29 Dicembre 2021 Cronaca di Messina e Provincia

Riunione in Prefettura per l’intensificazione dei controlli in occasione delle festività di Capodanno

Si è tenuta nella mattinata odierna una riunione del Comitato provinciale per l’Ordine e la Sicurezza Pubblica, presieduto dal Viceprefetto Vicario, alla presenza dei vertici delle Forze di polizia e dei rappresentanti della Città metropolitana e del Comune di Messina, alla luce delle nuove disposizioni di cui al Decreto Legge 221 in data 24 dicembre ultimo scorso, con il quale è stato, peraltro, prorogato fino al prossimo 31 marzo 2022 lo stato di emergenza nazionale connesso al protrarsi dell’epidemia da COVID-19.

Il Viceprefetto Vicario ha delineato, quindi, le principali novità ed il quadro delle vigenti misure di contenimento alla diffusione del virus, richiamando l’attenzione sugli ambiti di interesse maggiormente pregnanti ai fini delle attività di controllo, con specifico riferimento alla durata ed all’impiego delle certificazioni verdi COVID-19, all’utilizzo dei dispositivi di protezione delle vie respiratorie anche nei luoghi all’aperto e all’obbligo di indossare mascherine di tipo FFP2 in occasione di spettacoli sia all’aperto che al chiuso, nonché per usufruire dei mezzi di trasporto pubblico.

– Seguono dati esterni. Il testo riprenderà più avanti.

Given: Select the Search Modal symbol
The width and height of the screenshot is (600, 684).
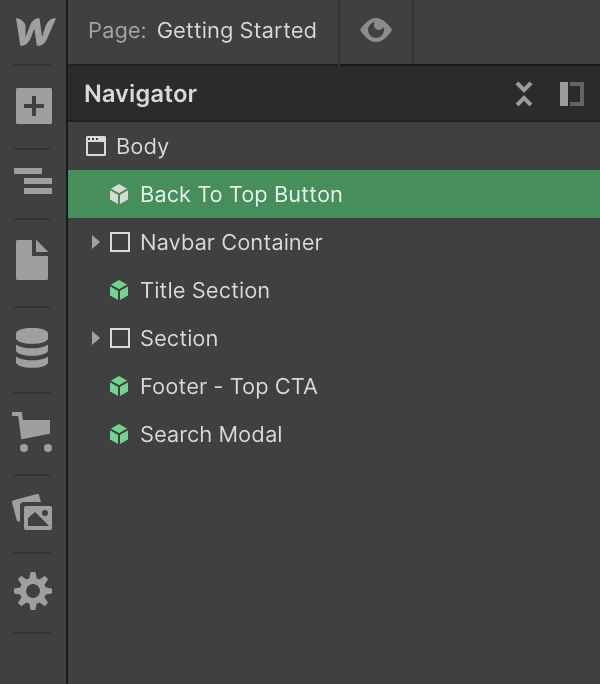Looking at the screenshot, I should pyautogui.click(x=211, y=434).
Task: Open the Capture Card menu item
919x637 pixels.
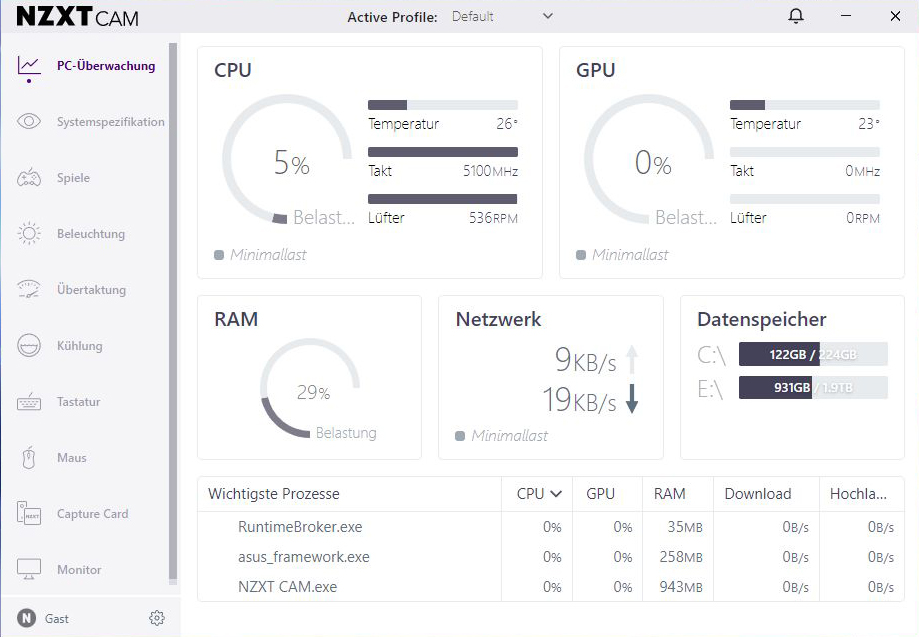Action: coord(92,514)
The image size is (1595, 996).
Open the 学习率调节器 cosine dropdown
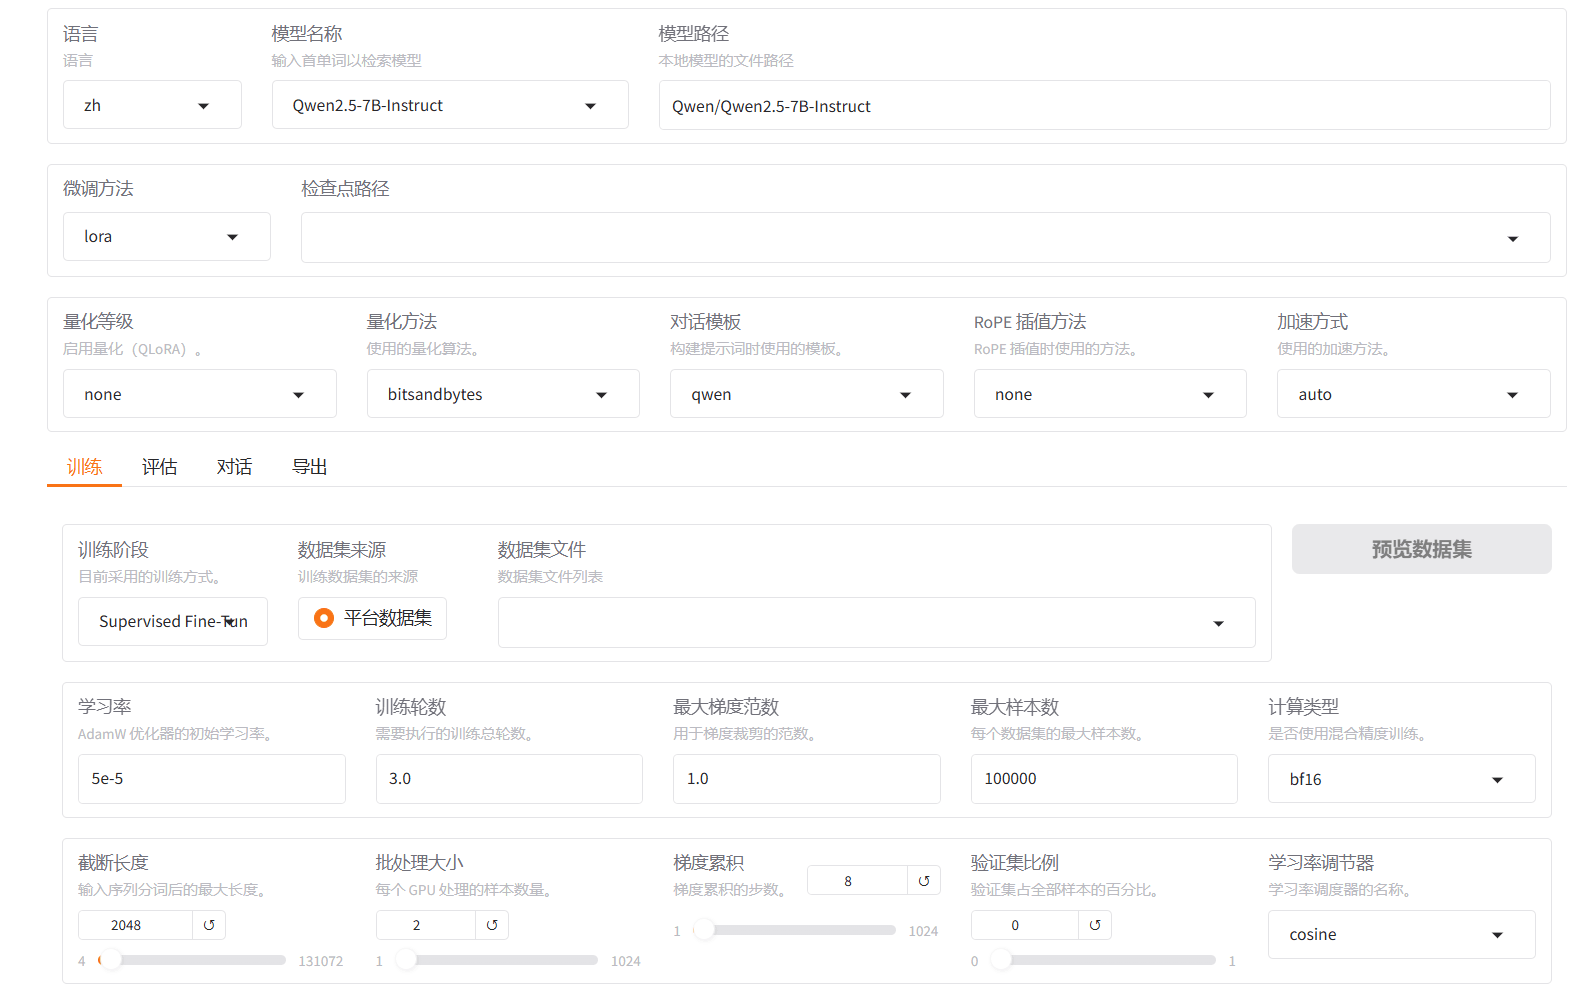click(1401, 935)
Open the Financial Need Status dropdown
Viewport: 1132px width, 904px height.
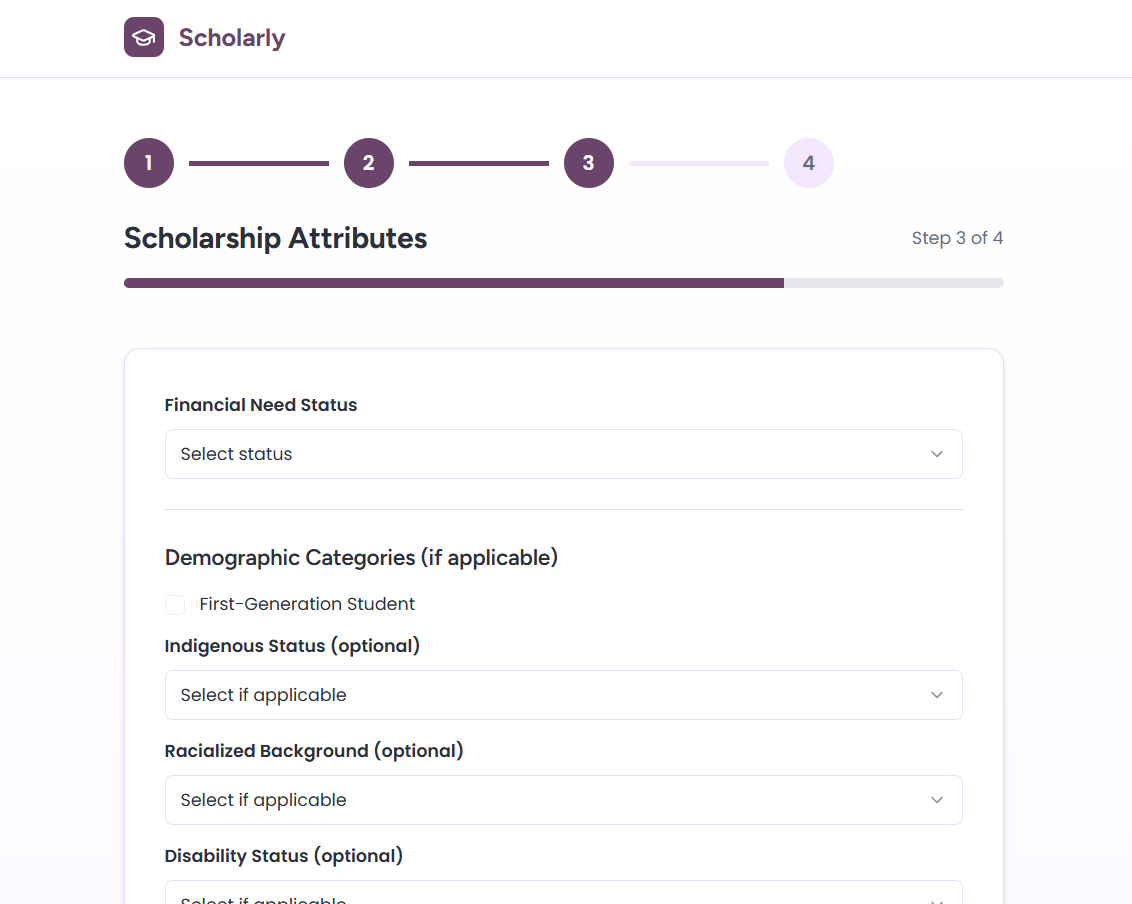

Particolare attenzione è stata rivolta al generale divieto già in vigore dal 25 dicembre ultimo scorso e fino al prossimo 31 gennaio 2022 di feste, eventi e concerti, che implichino assembramenti in spazi aperti, con sospensione, nel medesimo periodo, delle attività che si svolgono in sale da ballo, discoteche e locali assimilati; divieto rispetto al quale è stata condivisa l’esigenza di una intensificazione dei dispositivi di controllo, specie nelle zone centrali e in quelle, comunque, contraddistinte da una maggiore concentrazione di locali ed esercizi aperti al pubblico, in particolare in concomitanza con il Capodanno.

Al contempo, sono stati previsti dei mirati servizi di vigilanza per arginare il fenomeno dell’accensione di pire in occasione del Capodanno e per contrastare la vendita abusiva di giochi pirotecnici.